[start INFORMATION GIVEN]

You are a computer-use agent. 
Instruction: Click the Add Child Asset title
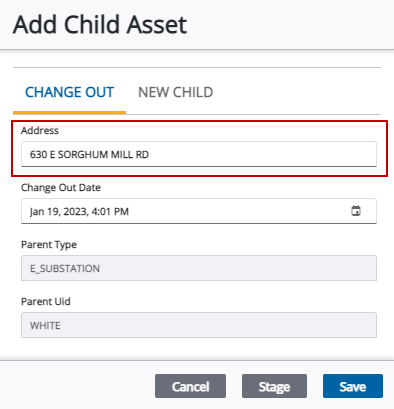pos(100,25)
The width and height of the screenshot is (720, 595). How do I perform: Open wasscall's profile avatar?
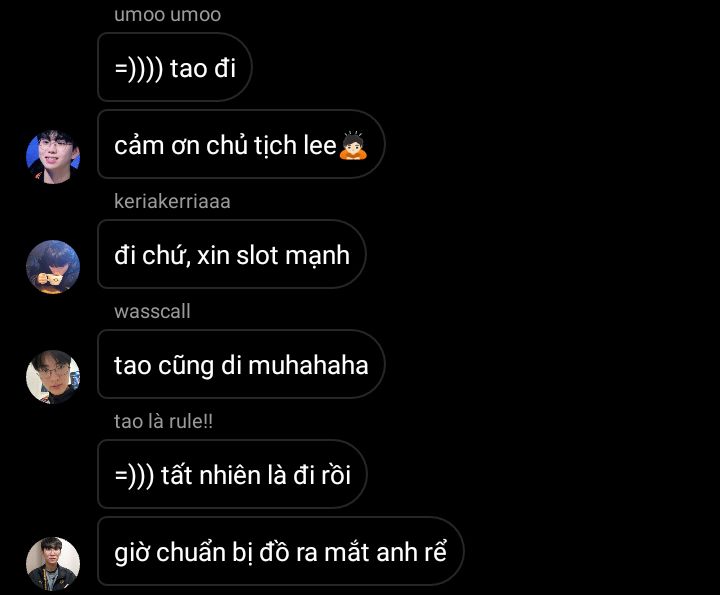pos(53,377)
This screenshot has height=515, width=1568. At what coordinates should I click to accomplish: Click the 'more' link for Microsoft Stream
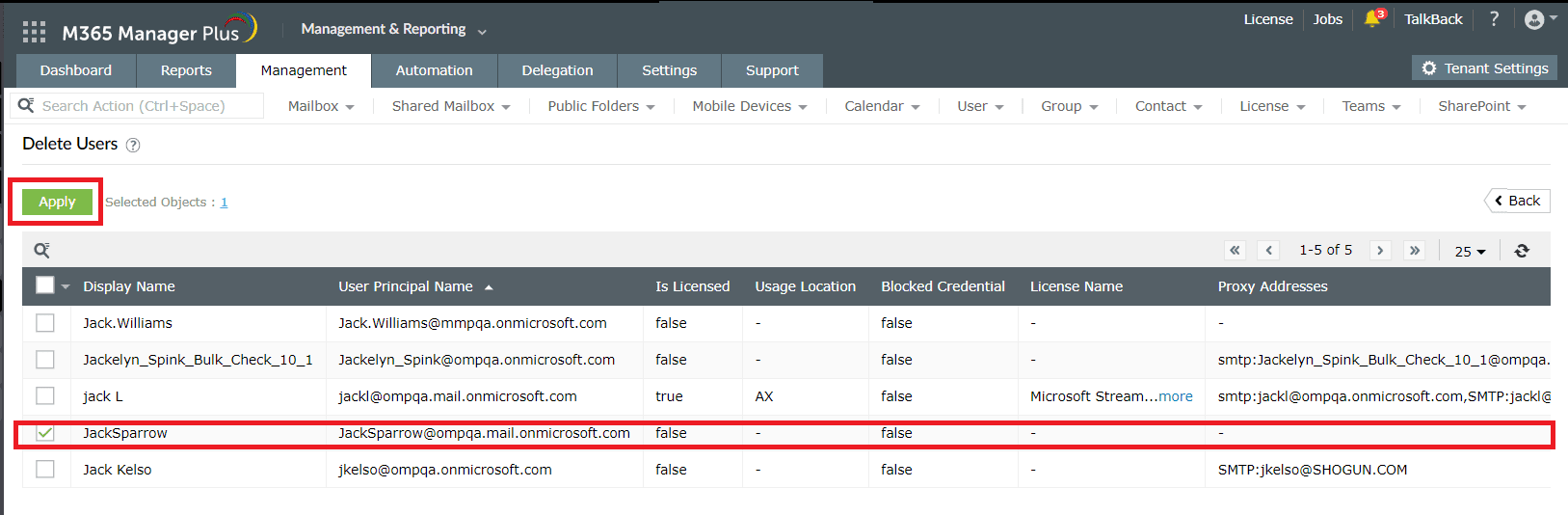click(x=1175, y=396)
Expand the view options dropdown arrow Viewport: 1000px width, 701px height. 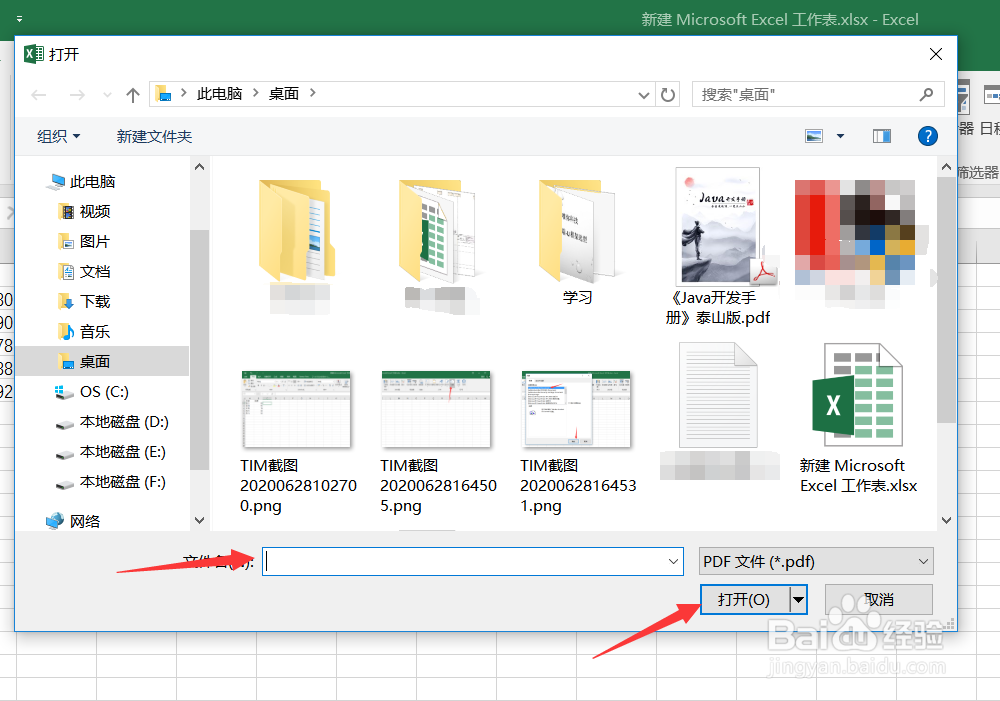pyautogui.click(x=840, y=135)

[end INFORMATION GIVEN]
[start INFORMATION GIVEN]

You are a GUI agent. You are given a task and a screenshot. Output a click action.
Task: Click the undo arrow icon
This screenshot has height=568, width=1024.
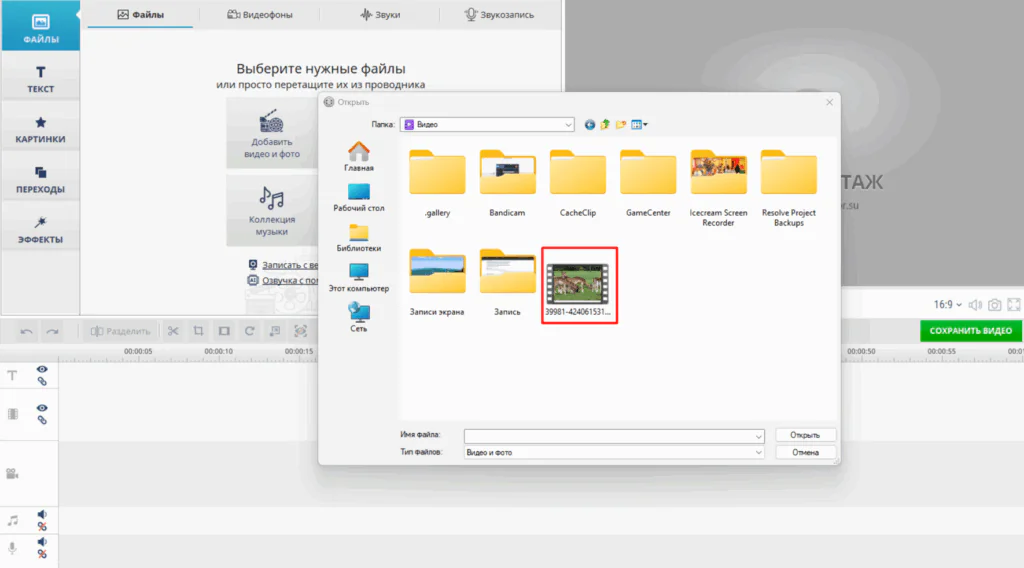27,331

[end INFORMATION GIVEN]

▶ **WHAT YOU ARE ASKED TO DO**:
Write out the entries again from the line with "You are a computer-use agent." to the line with "pos(53,377)", both included, and substitute "screen capture" for "screenshot" with everything else unchanged. Omit the pictures from your answer.

▶ **WORKED SOLUTION**:
You are a computer-use agent. 
Instruction: Click the Add Child Asset title
pos(100,25)
The width and height of the screen capture is (720, 595). How do I perform: Open wasscall's profile avatar?
pos(53,377)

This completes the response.